> [Extrait choisi]:
Le mathématicien Ismar Volić propose d’analyser et de perfectionner le fonctionnement démocratique des États-Unis au moyen d’une formalisation mathématique.
Le mathématicien Ismar Volić propose d’analyser et de perfectionner le fonctionnement démocratique des États-Unis au moyen d’une formalisation mathématique.
Le fédéralisme et l’histoire nationale des États-Unis font de l’organisation démocratique du pays un sujet de recherche riche d’enseignements pour les tenants de l’étude mathématique du fait politique. Les idéaux d’égale considération de tous les citoyens et d’équité au sein de procédures destinées à exprimer le vœu majoritaire sont centraux pour le régime politique étasunien et se prêtent particulièrement bien à la mise en équation. Ils guident le choix du type de scrutin utilisé pour les élections, la méthode de répartition des sièges entre les différents États fédérés [1] ou les règles organisant le découpage électoral en circonscriptions. Selon le mathématicien Ismar Volić, ces trois procédures, au cœur du fonctionnement démocratique étasunien, gagnent à être analysées par le biais d’une formalisation mathématique.
Dans Making Democracy Count, I. Volić évalue la pertinence des choix historiquement opérés pour décider de la forme de chacune de ces procédures, en présentant au lecteur les rudiments de théorie du choix social nécessaires pour aborder ces questions [2], puis propose une série de réformes destinées à pallier les défauts du système électoral en vigueur aux États-Unis. Pour cela, il utilise des exemples simplifiés et des études de cas historiques qui illustrent certains travers ou paradoxes inhérents à chacune de ces trois procédures, et permettent de rendre compte de l’utilité de la formalisation de critères destinés à détecter des situations jugées non-souhaitables.
L’auteur propose d’abord une introduction synthétique à la théorie du choix social, qui rend compte des qualités et défauts des différents modes de scrutin selon leur aptitude à identifier la préférence majoritaire d’un collectif d’individus traités équitablement.

> [Liste des enregistrements]:
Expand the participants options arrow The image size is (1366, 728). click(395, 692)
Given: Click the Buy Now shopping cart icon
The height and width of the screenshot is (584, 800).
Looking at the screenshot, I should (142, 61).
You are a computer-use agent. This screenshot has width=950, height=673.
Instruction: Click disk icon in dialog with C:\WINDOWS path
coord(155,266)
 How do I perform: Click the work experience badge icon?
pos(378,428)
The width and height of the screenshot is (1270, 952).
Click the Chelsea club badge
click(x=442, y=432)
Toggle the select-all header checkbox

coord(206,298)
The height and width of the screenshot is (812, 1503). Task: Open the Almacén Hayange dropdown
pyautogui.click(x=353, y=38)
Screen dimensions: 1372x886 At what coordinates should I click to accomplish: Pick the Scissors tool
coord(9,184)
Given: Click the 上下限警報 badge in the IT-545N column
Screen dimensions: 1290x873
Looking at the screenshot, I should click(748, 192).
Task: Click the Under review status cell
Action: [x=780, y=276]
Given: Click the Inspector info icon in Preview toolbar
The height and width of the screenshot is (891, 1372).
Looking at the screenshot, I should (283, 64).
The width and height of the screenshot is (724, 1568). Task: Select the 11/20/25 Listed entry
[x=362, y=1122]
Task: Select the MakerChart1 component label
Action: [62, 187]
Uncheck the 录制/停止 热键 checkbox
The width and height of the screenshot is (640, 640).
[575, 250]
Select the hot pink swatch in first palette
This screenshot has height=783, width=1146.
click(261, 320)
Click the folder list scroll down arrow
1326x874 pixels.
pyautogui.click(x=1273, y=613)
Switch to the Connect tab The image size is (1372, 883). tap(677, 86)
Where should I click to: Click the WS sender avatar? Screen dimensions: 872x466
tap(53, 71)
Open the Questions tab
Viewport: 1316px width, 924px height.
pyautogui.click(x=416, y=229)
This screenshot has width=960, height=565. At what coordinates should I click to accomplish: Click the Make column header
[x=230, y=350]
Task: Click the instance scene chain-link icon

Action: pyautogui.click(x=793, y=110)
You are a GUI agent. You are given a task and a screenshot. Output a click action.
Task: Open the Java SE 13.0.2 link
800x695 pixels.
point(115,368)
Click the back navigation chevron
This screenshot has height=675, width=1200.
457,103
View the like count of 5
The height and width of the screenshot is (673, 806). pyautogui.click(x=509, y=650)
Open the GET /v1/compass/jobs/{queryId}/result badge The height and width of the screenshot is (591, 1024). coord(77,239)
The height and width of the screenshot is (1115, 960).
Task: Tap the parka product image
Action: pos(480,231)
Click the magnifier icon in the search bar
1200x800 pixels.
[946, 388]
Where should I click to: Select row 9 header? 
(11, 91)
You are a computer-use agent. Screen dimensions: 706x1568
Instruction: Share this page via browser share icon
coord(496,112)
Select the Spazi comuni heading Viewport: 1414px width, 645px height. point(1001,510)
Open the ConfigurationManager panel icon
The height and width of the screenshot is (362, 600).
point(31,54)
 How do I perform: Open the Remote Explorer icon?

> [Défi A]:
Répondez à ces questions sur le texte consacré à Ismar Volić :
(i) Quel est le titre de l'ouvrage dans lequel I. Volić évalue les choix historiques ?
(ii) Quelles sont les trois procédures au cœur du fonctionnement démocratique étasunien ?
(iii) À quelle théorie l'auteur propose-t-il d'abord une introduction synthétique ?
> [Défi B]:
Recopiez fidèlement le passage du texte consacré à Ismar Volić qui s'ouvre sur les mots contenant « Dans Making Democracy » et se referme sur « situations jugées non-souhaitables. ».
Les enregistrements n'ont aucun rôle à jouer ici.

> [Réponse complète A]:
(i) Making Democracy Count.
(ii) Le choix du type de scrutin utilisé pour les élections, la méthode de répartition des sièges entre les différents États fédérés et les règles organisant le découpage électoral en circonscriptions.
(iii) La théorie du choix social.

> [Réponse complète B]:
Dans Making Democracy Count, I. Volić évalue la pertinence des choix historiquement opérés pour décider de la forme de chacune de ces procédures, en présentant au lecteur les rudiments de théorie du choix social nécessaires pour aborder ces questions [2], puis propose une série de réformes destinées à pallier les défauts du système électoral en vigueur aux États-Unis. Pour cela, il utilise des exemples simplifiés et des études de cas historiques qui illustrent certains travers ou paradoxes inhérents à chacune de ces trois procédures, et permettent de rendre compte de l’utilité de la formalisation de critères destinés à détecter des situations jugées non-souhaitables.